--- ENTRIES PROVIDED ---
───
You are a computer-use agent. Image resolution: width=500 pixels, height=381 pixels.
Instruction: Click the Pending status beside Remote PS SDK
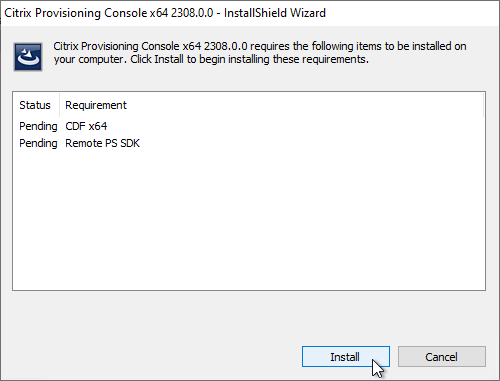[x=38, y=143]
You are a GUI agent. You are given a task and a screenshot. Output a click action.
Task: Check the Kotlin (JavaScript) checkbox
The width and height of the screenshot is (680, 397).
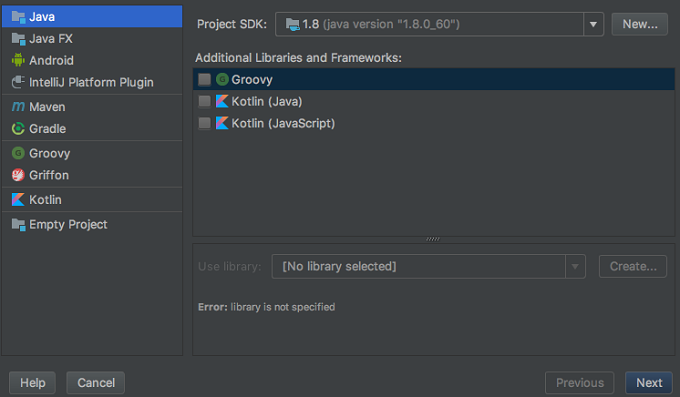coord(204,123)
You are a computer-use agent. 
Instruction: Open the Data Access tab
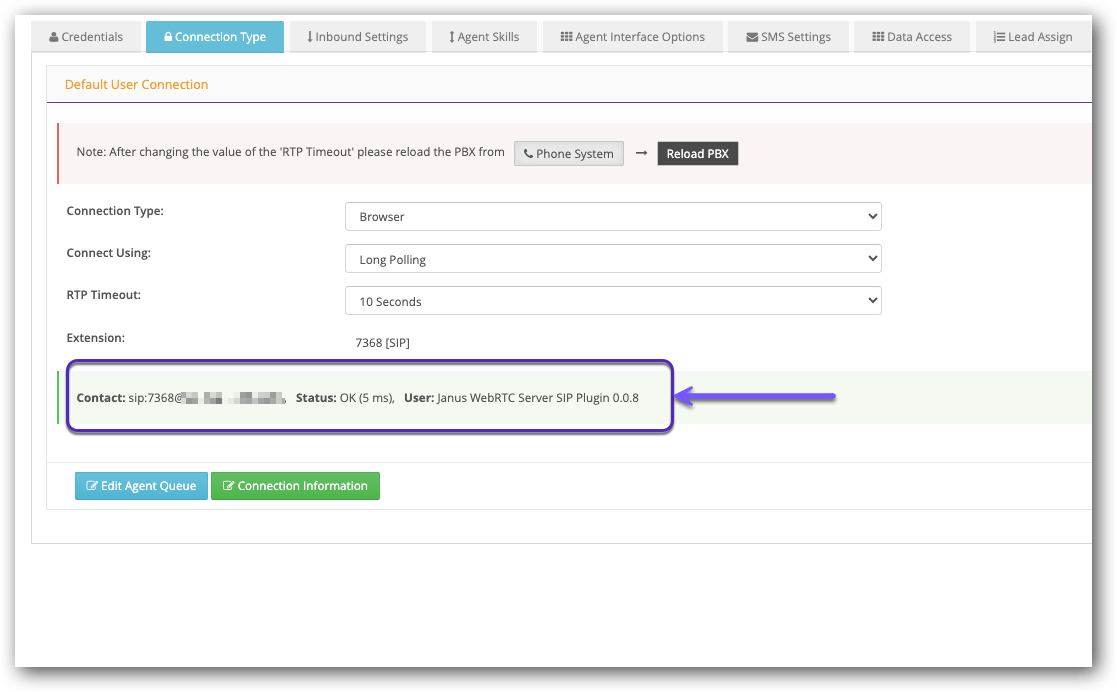click(x=911, y=37)
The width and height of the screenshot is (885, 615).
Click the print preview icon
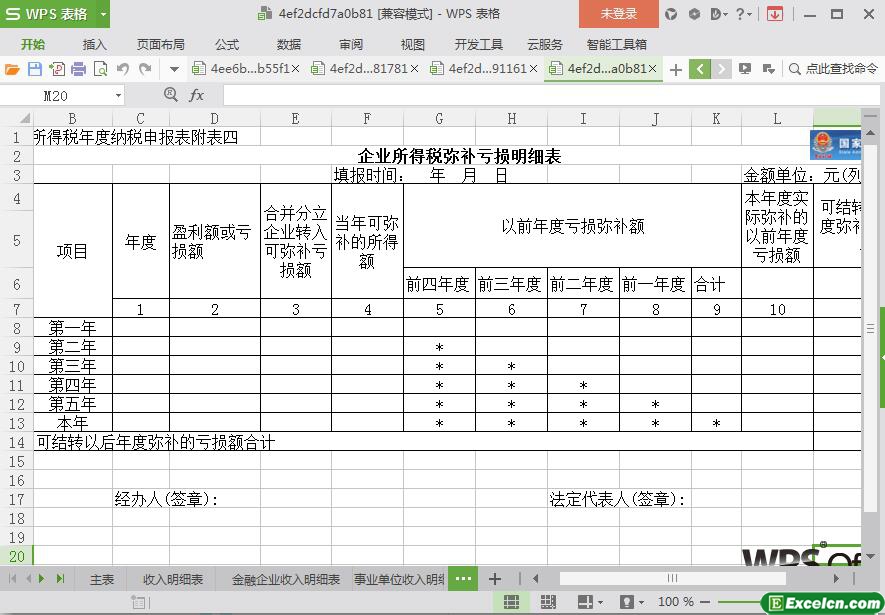pos(100,69)
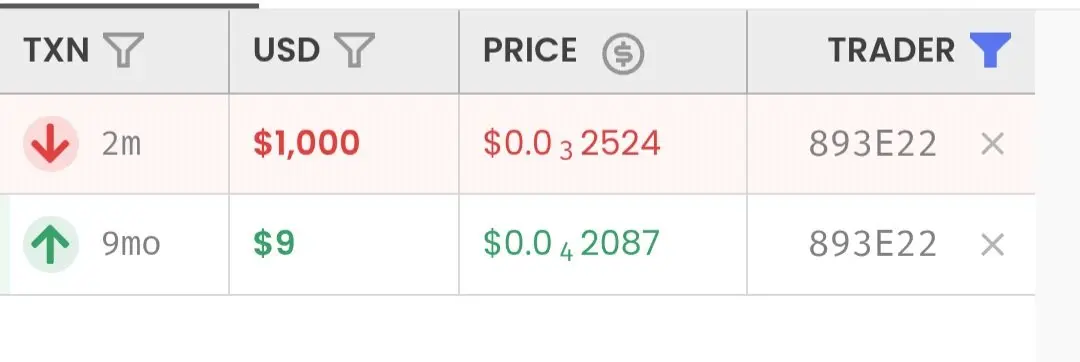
───
--- YOUR OBJECTIVE ---
Please write out all of the material above again, requests included, scaling every click coordinate in the answers by 0.55 and rounding to whole numbers with halves rounded up, while numbers in the requests stay unchanged. Omit the pictures from your answer.

--- EXPECTED ANSWER ---
You are a computer-use agent. Image resolution: width=500 pixels, height=381 pixels.
Instruction: Click the Pending status beside Remote PS SDK
[x=21, y=79]
You are a GUI agent. You are given a task and a screenshot. Output a click action.
Task: Check the Kotlin (JavaScript) checkbox
The width and height of the screenshot is (680, 397).
coord(112,68)
You are a computer-use agent. 
Instruction: Open the Data Access tab
click(x=501, y=20)
The width and height of the screenshot is (885, 615).
Click the print preview icon
pos(55,38)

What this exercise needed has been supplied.